Go through the listing below and output it word for word.

• _SOURCE RECORDS_:
-*-

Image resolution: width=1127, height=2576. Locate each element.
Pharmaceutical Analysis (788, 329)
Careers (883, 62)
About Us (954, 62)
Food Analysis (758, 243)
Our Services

-*-

• _RESULT_:
Image resolution: width=1127, height=2576. Locate each element.
Pharmaceutical Analysis (788, 329)
Careers (883, 62)
About Us (954, 62)
Food Analysis (758, 243)
Our Services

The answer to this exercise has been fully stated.